Material provided =>
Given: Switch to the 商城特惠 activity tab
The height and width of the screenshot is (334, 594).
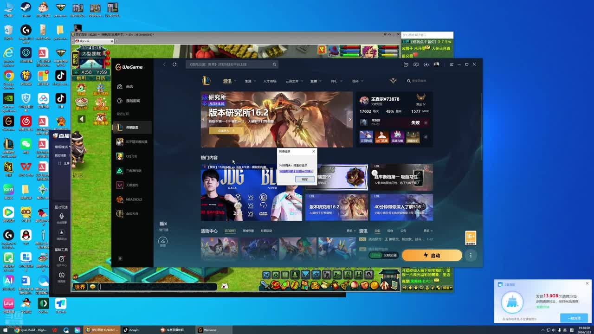Looking at the screenshot, I should tap(248, 231).
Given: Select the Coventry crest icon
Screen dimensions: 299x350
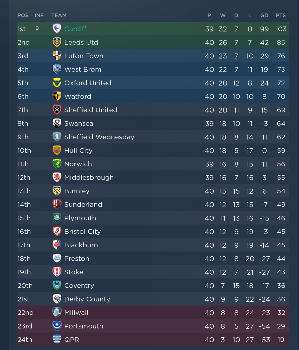Looking at the screenshot, I should 57,285.
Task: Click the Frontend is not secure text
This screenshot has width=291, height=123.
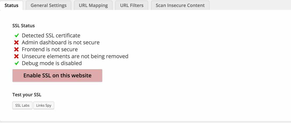Action: [50, 49]
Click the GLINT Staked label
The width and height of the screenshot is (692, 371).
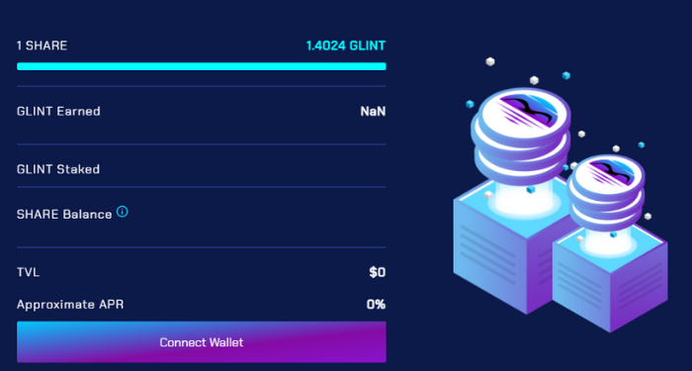(x=58, y=169)
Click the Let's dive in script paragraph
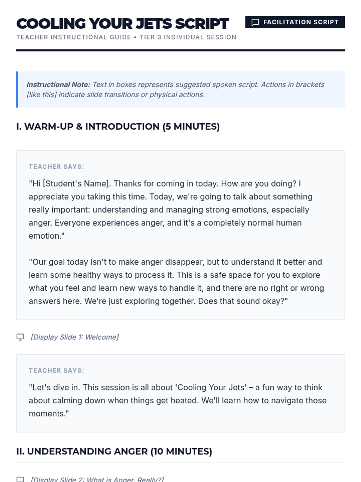 (x=177, y=400)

What you need to do =>
Exact copy, pictures omitted: every line from the one holding "Given: Select the Coventry crest icon" through the last line of the data above, and nothing else.

Expected answer =>
Given: Select the Coventry crest icon
Screen dimensions: 299x350
Looking at the screenshot, I should 57,285.
Task: Click the Frontend is not secure text
This screenshot has width=291, height=123.
Action: [50, 49]
Click the GLINT Staked label
The width and height of the screenshot is (692, 371).
(x=58, y=169)
Click the Let's dive in script paragraph
 (x=177, y=400)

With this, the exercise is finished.